All of the above. What do you recommend?


----------



## bmwguynj (Jun 12, 2002)

BmW745On19's said:


> Mid 30's?!
> 
> I got an SL55 and a few SL500's with your name on them.
> 
> PM for details.


Dude those are nice vehicles, but still looking for a low, key non luxuriuos vehicle. We are still trying to make a sale to clients and in this day and age, better to keep things on the low down.


----------



## 'Cane (Jun 16, 2003)

bmwguynj said:


> Please do, did you consider the new Taurus at the time too? What other cars were you looking at before you decided on the Fusion?
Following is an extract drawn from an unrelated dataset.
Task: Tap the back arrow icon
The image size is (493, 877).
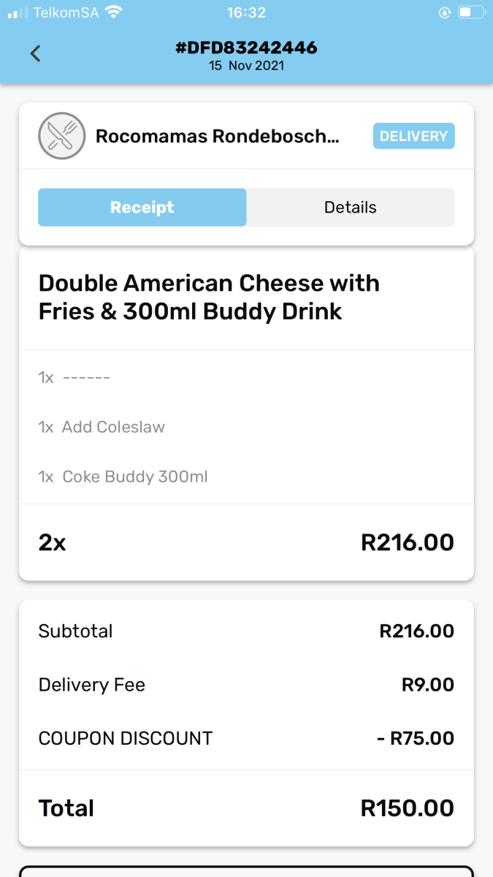Action: click(x=35, y=53)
I was given a selection of cars to choose from, Fusion, Chrysler 300, Dodge Charger, Toyota Prius, Ford Escape Hybrid. The only one that appealed to me was the Fusion. It goes into production Monday, so hopefully I'll have it within the month. I'll let you know.


----------



## lild (Sep 11, 2007)

hyundia genis, v8, 4 drs, lots of power, and it looks expensive, but on the low side of the dollar.


----------



## 1985mb (Apr 2, 2008)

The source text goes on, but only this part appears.